Vanoli Cremona – Cento: la presentazione di coach Cavina

Domenica 7 maggio alle ore 18.00, la Vanoli Cremona riceve, al PalaRadi, la Tramec Cento, per l’ultimo incontro di questa seconda fase “a orologio” del campionato di serie A2 Old Wild West. Coach Demis Cavina, come di consueto, ha incontrato la stampa, alla vigilia di quest’ultima partita che servirà a definire la griglia play off.

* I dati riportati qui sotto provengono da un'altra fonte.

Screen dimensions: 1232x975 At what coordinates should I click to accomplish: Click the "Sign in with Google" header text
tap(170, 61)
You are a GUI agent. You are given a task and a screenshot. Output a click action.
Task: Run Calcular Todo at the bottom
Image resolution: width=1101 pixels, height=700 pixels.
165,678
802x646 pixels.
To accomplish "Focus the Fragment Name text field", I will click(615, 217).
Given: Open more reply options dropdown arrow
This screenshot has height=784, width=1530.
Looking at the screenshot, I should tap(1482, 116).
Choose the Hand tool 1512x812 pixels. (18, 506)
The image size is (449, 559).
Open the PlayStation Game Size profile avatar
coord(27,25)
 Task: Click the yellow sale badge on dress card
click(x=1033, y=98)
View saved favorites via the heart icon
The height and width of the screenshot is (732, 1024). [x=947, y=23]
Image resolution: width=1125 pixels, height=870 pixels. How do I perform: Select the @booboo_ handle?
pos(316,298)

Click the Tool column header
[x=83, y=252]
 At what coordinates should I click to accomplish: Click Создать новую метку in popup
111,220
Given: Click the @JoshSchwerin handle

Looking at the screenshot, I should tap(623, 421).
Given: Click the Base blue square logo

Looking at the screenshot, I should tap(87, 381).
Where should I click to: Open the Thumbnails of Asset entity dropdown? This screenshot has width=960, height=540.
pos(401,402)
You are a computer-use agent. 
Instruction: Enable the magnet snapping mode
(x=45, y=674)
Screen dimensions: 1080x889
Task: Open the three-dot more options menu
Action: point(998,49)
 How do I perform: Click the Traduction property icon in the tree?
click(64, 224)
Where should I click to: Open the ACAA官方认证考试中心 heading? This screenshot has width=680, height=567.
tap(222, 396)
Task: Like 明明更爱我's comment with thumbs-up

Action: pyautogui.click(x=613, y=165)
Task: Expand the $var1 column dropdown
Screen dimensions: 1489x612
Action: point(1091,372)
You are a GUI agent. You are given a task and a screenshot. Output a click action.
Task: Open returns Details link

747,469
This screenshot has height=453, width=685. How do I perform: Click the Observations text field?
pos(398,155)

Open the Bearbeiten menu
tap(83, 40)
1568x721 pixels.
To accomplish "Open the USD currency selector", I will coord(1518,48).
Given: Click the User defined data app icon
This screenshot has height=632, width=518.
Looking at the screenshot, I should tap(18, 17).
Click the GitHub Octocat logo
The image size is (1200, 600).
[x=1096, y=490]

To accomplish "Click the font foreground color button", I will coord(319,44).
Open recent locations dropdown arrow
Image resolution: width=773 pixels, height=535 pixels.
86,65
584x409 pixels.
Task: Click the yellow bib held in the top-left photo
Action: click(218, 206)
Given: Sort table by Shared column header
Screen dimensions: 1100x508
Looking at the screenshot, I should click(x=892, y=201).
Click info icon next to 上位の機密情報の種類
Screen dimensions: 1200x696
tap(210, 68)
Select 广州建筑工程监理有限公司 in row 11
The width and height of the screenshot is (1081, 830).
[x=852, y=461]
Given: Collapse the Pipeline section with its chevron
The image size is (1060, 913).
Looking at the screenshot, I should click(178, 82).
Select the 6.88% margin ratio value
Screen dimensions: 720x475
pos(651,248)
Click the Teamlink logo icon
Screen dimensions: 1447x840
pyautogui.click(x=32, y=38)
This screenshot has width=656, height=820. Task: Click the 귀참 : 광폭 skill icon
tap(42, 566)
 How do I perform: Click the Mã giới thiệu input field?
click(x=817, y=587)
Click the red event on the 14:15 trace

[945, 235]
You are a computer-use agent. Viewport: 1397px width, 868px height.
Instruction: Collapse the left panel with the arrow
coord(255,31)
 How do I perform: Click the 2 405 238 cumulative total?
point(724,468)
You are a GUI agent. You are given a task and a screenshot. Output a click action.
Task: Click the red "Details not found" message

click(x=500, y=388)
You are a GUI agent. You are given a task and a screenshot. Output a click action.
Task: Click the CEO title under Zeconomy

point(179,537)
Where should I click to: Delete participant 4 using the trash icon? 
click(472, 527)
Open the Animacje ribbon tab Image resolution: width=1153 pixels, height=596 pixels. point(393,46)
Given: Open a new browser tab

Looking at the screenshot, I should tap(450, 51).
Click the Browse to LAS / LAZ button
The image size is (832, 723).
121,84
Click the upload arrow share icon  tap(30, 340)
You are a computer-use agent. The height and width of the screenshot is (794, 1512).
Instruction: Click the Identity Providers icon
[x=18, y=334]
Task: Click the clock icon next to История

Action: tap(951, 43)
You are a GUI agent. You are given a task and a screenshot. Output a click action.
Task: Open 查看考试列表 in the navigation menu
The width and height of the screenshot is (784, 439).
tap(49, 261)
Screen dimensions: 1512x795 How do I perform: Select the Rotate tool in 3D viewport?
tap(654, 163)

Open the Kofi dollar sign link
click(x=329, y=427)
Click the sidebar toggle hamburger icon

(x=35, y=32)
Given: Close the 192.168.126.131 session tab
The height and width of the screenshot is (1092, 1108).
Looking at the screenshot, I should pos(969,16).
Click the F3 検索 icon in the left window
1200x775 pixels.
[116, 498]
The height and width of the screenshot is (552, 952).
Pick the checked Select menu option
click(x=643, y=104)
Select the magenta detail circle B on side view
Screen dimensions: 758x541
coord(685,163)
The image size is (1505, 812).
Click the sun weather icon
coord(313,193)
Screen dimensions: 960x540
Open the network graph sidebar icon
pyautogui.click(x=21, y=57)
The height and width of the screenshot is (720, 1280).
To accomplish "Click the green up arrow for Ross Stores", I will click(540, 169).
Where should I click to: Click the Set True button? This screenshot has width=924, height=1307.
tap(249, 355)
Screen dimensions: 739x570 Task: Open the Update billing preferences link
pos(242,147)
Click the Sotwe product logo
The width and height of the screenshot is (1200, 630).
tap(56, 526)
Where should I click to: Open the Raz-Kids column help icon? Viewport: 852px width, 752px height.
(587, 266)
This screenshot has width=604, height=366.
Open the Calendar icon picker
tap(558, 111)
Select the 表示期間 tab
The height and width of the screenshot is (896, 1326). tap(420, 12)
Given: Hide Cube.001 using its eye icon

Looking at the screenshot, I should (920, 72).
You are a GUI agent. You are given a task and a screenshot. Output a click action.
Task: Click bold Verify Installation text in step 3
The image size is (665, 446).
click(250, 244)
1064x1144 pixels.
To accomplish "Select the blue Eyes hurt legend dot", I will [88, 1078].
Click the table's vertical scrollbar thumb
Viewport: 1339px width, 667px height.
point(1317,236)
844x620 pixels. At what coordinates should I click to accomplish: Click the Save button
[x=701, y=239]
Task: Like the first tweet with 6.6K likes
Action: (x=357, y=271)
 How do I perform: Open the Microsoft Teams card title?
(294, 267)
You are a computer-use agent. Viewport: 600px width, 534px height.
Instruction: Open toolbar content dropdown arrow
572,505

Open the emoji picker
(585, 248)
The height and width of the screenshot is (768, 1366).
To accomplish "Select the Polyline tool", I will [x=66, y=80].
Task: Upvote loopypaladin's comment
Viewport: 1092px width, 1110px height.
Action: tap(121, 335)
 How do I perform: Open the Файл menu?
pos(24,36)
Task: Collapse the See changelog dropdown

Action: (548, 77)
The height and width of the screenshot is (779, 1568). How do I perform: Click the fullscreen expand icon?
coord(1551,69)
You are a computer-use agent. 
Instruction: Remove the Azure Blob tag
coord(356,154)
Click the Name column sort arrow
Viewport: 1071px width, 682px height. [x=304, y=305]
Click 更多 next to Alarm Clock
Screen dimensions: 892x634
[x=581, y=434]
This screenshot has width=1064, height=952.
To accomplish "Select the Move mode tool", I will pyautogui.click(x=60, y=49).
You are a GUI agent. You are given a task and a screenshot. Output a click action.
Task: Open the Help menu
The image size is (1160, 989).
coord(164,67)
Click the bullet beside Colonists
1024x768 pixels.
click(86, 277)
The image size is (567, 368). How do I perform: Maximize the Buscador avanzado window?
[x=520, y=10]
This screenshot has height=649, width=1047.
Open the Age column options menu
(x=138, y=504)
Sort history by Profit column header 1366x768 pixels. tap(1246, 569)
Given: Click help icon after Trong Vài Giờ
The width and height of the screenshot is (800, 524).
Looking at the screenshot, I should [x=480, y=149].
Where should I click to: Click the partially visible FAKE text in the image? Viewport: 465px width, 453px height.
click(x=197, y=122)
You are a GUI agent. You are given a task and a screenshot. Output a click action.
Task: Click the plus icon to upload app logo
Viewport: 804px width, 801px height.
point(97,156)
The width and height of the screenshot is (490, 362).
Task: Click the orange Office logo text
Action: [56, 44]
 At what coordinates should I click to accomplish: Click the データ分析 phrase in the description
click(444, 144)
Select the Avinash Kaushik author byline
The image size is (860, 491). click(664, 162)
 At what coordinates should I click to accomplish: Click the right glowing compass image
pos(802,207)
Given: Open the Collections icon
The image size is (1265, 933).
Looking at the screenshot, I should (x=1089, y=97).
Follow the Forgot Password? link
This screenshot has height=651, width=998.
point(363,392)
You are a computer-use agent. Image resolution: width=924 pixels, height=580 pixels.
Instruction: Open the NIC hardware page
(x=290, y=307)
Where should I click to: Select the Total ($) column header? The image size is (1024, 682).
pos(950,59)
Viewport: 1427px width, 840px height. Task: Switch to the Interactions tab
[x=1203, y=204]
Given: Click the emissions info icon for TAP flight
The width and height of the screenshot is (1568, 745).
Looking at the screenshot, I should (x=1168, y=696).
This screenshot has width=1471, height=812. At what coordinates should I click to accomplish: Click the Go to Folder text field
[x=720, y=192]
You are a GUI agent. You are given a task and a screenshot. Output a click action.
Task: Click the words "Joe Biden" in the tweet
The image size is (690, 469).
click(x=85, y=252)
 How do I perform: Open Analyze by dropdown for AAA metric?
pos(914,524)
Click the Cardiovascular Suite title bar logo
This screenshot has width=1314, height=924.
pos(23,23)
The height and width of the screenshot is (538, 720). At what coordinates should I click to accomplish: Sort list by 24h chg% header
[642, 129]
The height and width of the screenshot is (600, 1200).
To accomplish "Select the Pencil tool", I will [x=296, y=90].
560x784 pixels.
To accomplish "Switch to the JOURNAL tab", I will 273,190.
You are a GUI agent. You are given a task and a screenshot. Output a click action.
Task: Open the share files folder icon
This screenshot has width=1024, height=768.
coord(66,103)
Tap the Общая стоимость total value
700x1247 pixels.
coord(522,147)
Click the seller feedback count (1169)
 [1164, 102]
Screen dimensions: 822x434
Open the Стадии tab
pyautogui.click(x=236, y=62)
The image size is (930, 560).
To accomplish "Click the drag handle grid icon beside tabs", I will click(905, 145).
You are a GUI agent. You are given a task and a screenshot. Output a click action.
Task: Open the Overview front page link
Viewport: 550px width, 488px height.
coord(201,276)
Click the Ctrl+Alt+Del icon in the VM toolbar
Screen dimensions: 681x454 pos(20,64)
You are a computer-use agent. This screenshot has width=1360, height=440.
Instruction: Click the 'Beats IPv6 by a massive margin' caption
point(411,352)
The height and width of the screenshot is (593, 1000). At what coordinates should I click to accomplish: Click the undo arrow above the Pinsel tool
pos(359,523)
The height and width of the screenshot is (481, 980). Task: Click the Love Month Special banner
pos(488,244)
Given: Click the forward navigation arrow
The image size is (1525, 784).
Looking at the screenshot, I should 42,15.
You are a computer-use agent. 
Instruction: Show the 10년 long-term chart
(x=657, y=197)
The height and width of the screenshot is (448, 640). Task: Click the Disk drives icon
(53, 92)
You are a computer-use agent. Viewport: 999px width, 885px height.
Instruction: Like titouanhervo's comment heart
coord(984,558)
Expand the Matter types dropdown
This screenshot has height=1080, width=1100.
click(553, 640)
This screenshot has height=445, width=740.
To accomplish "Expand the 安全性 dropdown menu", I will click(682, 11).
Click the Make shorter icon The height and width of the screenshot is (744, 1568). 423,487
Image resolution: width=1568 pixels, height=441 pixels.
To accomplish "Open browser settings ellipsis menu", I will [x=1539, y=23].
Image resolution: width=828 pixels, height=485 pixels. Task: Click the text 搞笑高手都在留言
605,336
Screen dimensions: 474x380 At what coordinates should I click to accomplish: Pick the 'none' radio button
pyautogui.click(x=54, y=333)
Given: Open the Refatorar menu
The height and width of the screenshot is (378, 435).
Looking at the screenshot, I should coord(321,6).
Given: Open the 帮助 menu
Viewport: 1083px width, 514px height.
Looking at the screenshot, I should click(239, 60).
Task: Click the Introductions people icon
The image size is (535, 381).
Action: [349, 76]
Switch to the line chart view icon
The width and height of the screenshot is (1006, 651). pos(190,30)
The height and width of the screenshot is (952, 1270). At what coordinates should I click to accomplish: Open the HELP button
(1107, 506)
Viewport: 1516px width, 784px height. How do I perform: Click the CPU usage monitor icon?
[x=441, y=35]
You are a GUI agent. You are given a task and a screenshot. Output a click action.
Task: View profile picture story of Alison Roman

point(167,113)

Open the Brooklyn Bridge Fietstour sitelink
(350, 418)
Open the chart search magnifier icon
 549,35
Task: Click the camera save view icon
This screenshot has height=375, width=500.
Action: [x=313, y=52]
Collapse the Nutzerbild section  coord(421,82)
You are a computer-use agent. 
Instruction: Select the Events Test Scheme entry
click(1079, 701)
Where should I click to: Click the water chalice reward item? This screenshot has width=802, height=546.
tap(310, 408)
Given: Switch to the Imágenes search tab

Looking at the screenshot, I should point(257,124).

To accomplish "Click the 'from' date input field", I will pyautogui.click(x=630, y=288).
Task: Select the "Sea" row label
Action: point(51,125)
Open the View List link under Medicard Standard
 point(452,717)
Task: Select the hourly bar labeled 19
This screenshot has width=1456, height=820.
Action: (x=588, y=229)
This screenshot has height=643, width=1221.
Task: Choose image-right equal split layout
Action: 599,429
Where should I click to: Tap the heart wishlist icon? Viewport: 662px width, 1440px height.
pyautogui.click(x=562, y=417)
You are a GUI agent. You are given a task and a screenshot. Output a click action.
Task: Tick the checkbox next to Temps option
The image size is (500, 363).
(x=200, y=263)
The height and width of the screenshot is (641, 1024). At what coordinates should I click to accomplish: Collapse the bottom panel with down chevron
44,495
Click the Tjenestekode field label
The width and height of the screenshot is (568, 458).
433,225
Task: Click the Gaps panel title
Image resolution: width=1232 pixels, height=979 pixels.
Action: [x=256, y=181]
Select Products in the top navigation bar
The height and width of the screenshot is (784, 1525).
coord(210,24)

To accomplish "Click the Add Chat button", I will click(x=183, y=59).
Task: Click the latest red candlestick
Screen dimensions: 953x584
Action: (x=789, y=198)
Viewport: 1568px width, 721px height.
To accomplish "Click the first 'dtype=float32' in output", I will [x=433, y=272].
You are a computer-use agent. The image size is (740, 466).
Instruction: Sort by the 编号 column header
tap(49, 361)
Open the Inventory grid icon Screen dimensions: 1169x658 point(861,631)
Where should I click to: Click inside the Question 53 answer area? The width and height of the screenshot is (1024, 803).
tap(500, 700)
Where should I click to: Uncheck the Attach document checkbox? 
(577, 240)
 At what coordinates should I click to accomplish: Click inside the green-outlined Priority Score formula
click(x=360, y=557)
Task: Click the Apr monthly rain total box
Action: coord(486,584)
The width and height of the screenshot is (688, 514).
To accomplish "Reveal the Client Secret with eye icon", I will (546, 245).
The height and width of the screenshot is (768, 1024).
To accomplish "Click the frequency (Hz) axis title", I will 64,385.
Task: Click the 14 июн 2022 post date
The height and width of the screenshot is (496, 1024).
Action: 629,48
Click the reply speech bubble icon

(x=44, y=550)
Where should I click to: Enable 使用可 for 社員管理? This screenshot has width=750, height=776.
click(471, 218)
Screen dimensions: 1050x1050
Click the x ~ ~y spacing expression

“E’ l’ultima partita di questa fase e sarà una partita di sperimentazione come le ultime che abbiamo giocato: proveremo infatti ancora diverse situazioni, cercheremo di recuperare i ragazzi che hanno avuto acciacchi in questo periodo e aggiungo che mi piacerebbe vedere la stessa intensità difensiva vista a Pistoia. 

Anche Cento ha qualche problema fisico: in questa fase a orologio il tema delle assenze è stato uno degli aspetti più importanti nelle vittorie o sconfitte delle varie squadre. Gli infortuni sono stati infatti un fattore importante in questa fase e, per noi, motivo primario è proprio quello di recuperare gli infortunati in vista dei play off. 

Penso che, per quanto ci riguarda, abbiamo fatto la nostra parte anche nel girone a orologio, dimostrando che al completo e in salute siamo una squadra di qualità. E per una squadra di qualità non è importante contro chi giochi ma come giochi. Per questo, rispetto ai tabelloni oro e argento, dico che non ne preferisco uno all’altro e aggiungo che non è produttivo fare calcoli. 

Questa per noi è stata una settimana ancora particolare: hanno giocato tanto i giovani, che ringrazio e che tra pochi giorni saranno impegnati alle finali nazionali. Viste le assenze, grazie a loro ci siamo potuti allenare. È stata una settimana non facile ma con una buona qualità del lavoro nonostante le assenze.

Come arriviamo all’ultimo rodaggio prima dei playoff? Fisicamente abbiamo avuto ancora degli infortuni che hanno dell’incredibile ma mentalmente siamo carichi. In questa fase della stagione conta meno allenarsi e conta di più la motivazione: non vediamo l’ora di iniziare i playoff. I playoff, però, non sono come la Coppa Italia in cui puoi magari fare a meno di un americano: se vuoi arrivare in fondo c’è bisogno della salute di tutti e spero che potremo giocarcela alla pari in termini di organico. Per questo lo stato di forma delle squadre sarà decisivo più del fattore campo, allo stesso modo di come le squadre si combineranno l’una con l’altra”.